━━ Data extracts ━━
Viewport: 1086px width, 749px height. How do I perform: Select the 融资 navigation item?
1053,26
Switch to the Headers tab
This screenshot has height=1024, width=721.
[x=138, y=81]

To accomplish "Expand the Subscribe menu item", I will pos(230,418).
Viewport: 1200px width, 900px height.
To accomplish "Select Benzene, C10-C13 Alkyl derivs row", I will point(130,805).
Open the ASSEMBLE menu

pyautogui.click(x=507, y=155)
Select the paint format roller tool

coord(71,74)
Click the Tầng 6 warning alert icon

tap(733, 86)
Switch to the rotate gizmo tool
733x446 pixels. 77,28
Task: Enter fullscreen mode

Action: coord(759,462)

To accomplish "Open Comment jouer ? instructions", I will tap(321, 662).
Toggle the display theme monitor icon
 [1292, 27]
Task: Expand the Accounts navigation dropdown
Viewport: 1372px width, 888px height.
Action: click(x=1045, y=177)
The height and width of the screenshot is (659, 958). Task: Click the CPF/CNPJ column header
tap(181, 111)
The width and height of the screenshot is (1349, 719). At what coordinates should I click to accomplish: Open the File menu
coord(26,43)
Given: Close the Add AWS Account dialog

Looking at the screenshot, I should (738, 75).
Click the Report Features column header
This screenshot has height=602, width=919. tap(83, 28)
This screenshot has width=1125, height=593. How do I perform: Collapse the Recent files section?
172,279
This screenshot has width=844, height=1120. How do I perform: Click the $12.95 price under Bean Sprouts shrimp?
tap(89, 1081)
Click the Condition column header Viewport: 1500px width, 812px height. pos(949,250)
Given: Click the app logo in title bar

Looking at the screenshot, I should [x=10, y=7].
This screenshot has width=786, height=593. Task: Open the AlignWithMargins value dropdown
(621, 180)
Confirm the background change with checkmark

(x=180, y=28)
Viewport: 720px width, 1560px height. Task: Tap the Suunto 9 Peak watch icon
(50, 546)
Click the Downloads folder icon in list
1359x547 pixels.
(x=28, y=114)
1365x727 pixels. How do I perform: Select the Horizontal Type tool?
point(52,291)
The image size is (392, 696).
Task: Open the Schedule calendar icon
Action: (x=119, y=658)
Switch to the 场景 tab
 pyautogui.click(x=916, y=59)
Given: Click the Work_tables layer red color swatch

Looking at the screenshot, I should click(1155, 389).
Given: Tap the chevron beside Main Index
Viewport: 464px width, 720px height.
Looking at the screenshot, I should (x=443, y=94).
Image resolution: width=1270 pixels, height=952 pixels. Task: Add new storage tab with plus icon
━━━
Problem statement
Show the lines of the material that contain the word "will".

Output of the exercise
To accomplish "Expand the Subscribe menu item", I will pos(230,418).
To accomplish "Select Benzene, C10-C13 Alkyl derivs row", I will point(130,805).
To accomplish "Open Comment jouer ? instructions", I will tap(321, 662).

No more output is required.